NYC broadcasters may not co-locate on Freedom Tower after all

Apr 13, 2009 9:50 AM

             
Once completed, the 1776ft Freedom Tower would be the highest location in the city skyline.

Once completed, the 1776ft Freedom Tower would be the highest location in the city skyline.

Ongoing negotiations to co-locate the digital transmission equipment of 11 NYC broadcasters on top of the yet-to-be built Freedom Tower — the 102-story building at the heart of the rebuilt World Trade Center site — have broken off amid reports that broadcasters have worked out other arrangements. The high price tag of roughly $20 million to build out and install the required antenna and transmission equipment, plus $10 million in annual rent, appear to be the sticking points.

According to an online report in “The Observer,”the Metropolitan Television Alliance, a consortium of local television stations, has decided to pursue long-term agreements for alternate sites on top of the city’s Empire State Building and the Durst Organization’s 4 Times Square — where the stations are broadcasting from currently.

However, the deal is not dead yet. Saul Shapiro, the MTVA’s president, said that the group has not ruled out the Freedom Tower completely, citing undisclosed technical benefits of having a DTV antenna at the World Trade Center.

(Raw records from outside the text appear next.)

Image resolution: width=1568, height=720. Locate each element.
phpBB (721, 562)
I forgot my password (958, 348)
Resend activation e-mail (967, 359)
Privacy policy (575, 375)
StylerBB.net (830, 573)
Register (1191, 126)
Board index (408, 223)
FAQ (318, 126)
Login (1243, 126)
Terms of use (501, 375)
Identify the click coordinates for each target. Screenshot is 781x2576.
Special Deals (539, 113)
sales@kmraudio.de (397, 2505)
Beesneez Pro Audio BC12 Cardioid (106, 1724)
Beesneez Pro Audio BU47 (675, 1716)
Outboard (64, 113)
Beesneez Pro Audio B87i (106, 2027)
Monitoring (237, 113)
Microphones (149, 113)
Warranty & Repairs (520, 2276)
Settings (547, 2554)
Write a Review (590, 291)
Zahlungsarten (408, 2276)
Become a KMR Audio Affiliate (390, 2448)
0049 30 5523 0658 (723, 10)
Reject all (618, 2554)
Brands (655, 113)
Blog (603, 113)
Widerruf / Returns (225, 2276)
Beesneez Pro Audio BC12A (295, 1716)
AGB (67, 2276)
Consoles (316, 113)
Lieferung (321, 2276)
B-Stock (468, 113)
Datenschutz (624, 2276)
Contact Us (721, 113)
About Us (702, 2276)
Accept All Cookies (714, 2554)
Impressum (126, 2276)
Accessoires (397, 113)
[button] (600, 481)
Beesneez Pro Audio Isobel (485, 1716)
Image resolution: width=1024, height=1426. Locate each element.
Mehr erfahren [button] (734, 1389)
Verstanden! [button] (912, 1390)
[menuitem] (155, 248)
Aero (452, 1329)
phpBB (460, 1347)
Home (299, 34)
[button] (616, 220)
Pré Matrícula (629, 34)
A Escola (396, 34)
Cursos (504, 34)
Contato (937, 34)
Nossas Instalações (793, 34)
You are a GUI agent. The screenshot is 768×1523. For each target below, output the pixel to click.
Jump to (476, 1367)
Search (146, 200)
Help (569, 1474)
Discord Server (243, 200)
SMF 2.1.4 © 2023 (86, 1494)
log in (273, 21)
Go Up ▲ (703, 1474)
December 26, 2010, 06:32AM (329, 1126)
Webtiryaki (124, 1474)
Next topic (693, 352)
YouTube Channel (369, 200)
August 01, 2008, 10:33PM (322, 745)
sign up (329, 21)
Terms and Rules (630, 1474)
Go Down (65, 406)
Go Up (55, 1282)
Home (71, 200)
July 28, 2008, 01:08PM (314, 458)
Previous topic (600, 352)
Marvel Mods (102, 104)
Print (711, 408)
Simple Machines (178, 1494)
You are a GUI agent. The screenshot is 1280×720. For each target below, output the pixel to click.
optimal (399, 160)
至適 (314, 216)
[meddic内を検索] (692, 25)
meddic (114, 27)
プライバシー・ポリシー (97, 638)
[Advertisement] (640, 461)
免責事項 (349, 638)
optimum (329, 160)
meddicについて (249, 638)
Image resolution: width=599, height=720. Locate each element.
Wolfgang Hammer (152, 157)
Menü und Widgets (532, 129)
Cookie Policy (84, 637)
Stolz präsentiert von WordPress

The Freedom Tower is owned by the Port Authority in New York, which had reached a tentative agreement with the MTVA in 2003 for an annual rent of about $10 million, on top of a $20 million payment to build the antenna. Once completed, the 1776ft site would be the highest location in the city skyline.

“The Observer” said the Port Authority is now considering whether to build a less costly antenna — the price was north of $20 million — with the hopes of striking a new deal later on, or to build a spire that has an aesthetic function alone. Antenna deal or not, the agency still plans for a spire atop the $3.1 billion tower to bring the building to its symbolic height of 1776ft.

The plan to put an antenna atop the new skyscraper was proposed after the Sept. 11, 2001, terrorist attack, when the city’s main television broadcast antenna went down with Tower 1 at the lower Manhattan site.